It was a sorry rescue. The cart was broken, but it could be easily mended. The much-longed-for wheaten flour appeared in the shape of a sack of soiled pulp, which no one would think of swallowing. The coffee might be dried. The tea was not altogether past hope. Sugar, salt, and starch, were melted into one mass. Mr. Temple’s spices were supposed to be by this time perfuming the stream two miles below; his wax candles were battered, so that they could, at best, be used only as short ends; and the oil for his hall lamps was diffusing a calm over the surface of the stream. Mrs. Sneyd asked her husband whether some analogous appliance could not be found for the proprietor’s ruffled temper, when he should hear of the disaster.

The news could not be long in reaching him, for the other party of squirrel-hunters, bringing with them all the remaining women and children of the village, appeared from the forest, and the tidings spread from mouth to mouth. As soon as Temmy saw that Uncle Arthur was standing still, and looking round him for a moment, he put one of his mistimed questions, at the end of divers remarks.

“How many squirrels have you killed, uncle? I do not think you can have killed any at all; we saw so many as we came up here! Some were running along your snake fence, uncle; and grandpapa says they were not of the same kind as those that run up the trees. But we saw a great many run up the trees, too. I dare say, half a dozen or a dozen. How many have you killed, uncle?”

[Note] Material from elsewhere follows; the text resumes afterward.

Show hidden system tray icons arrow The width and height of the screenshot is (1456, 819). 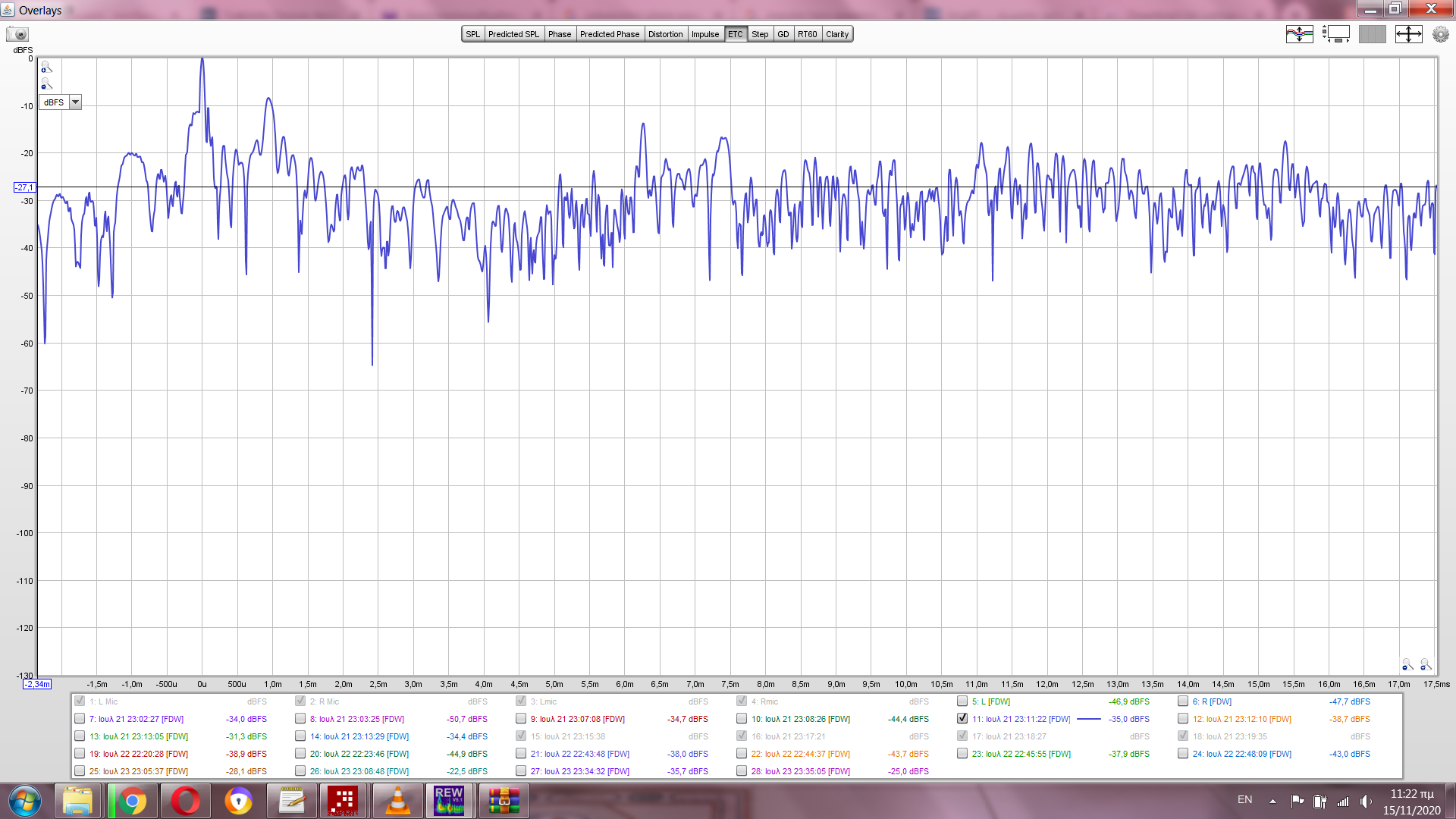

“Forty-one. The children there will tell you all about it.”

“Forty-one! And how many did David kill? And your whole party, uncle?”

Arthur gave the boy a gentle push towards the sacks of dead squirrels, and Temmy, having no notion why or how he had been troublesome, amused himself with pitying the slaughtered animals, and stroking his cheeks with the brushes of more than a hundred of them. He might have gone on to the whole number bagged,—two hundred and ninety-three,—if his attention had not been called off by the sudden silence which preceded a speech from uncle Arthur.

“Neighbours,” said Arthur, “I take the blame of this mischance upon myself. I will not say that some of you might not have reminded me to bridge the Creek, before I spent my time and money on luxuries that we could have waited for a while longer; but the chief carelessness was mine, I freely own. It seems a strange time to choose for asking a favour of you——”

He was interrupted by many a protestation that his neighbours were ready to help to bridge the Creek; that it was the interest of all that the work should be done, and not a favour to himself alone. He went on:—

“I was going to say that when it happens to you, as now to me, that you wish to exchange the corn that you grow for something that our prairies do not produce, you will feel the want of such a bridge as much as I do now; though I hope through a less disagreeable experience. In self-defence, I must tell you, however, how little able I have been till lately to provide any but the barest necessaries for myself and my men. This will show you that I cannot now pay you for the work you propose to do.”

He was interrupted by assurances that nobody wanted to be paid; that they would have a bridging frolic, as they had before had a raising frolic to build the surgeon’s tavern, and a rolling frolic to clear Brawn’s patch of ground, and as they meant to have a reaping frolic when the corn should be ripe. It should be a pic-nic. Nobody supposed that Arthur had yet meat, bread, and whisky to spare.